By Mitchell Clarke
One of the most recognised MPs in the region has reached a political milestone.
Gembrook MP Brad Battin officially celebrated his 10th anniversary in government on Friday 27 November, and the long-standing politician has no plans to step away just yet.
The Liberal MP was first elected to Parliament in 2010, knocking off former Labor MP Tammy Lobato. He won again in 2014 and 2018, but said the most recent election was the most difficult, after he only just beat Labor candidate Michael Galea.
“It’s been an absolute privilege,” Mr Battin told the Gazette, reflecting on the past decade.
“I came in with the vision that I would do a term and go to the next election and see what happened. I never got ahead of myself.
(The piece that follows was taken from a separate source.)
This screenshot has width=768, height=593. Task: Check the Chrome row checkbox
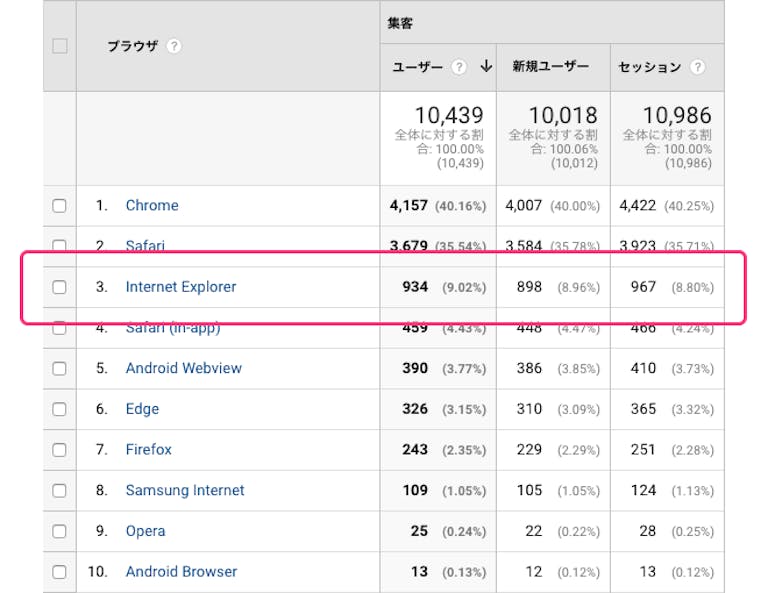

To win once was great, to win twice was fantastic and to win again in such a tight race was special.
“I guess this (anniversary) is an opportunity to sit back and reflect on some of the great things that have happened in our community – big and small.”
Among the highlights for Mr Battin – the Officer Specialist School and Officer Secondary College builds, the rebuild at Emerald Primary School, and more recently, works beginning on the new Emerald SES station and the new health and wellbeing centre at Berwick College.
A former police officer, he originally joined politics to be afforded the chance to make some changes, particularly around youth crime.
“I still haven’t achieved everything I wanted to but I’ve got a genuine opportunity to make those changes,” he said.
“I would love to see some changes in youth justice where we have a focus on the prevention model, working with young people as they enter the justice system.”
With two years to go in this term, Mr Battin has ruled out the possibility of being directly involved in a leadership spill.
“I definitely will not be putting my hand up for opposition leader during this term,” he said.
“I think leadership chooses you as much as you choose it. Never say never, but it’s certainly not in my discussions at the moment.”
But he has confirmed he’ll run in the next election, and will be hoping it’ll be a fourth time lucky.
“If the party choose me again and the community want me, I’ll absolutely stay. The best thing about this job for me is helping someone with something small. It’s not a public thing, not a front page, but when you know you’ve made a difference in someone’s life. That’s the ultimate for me,” he said.
When asked if he thought the Liberal party’s “politicisation” of the pandemic could affect his chances of being re-elected, Mr Battin said he believed the next election would be fought and won based on the state’s recovery, rather than Covid itself.
“I think it’ll all come down to where we are as a state in two years time,” he explained.
But he hope the rapport he’s built with the community will lead him to another victory.
“Thank you to the community for putting their trust in me over the years. I hope I’ve repaid the trust,” he said.
“I want to continue in this role until I feel I have no more to give or until the community decide to take a different path.”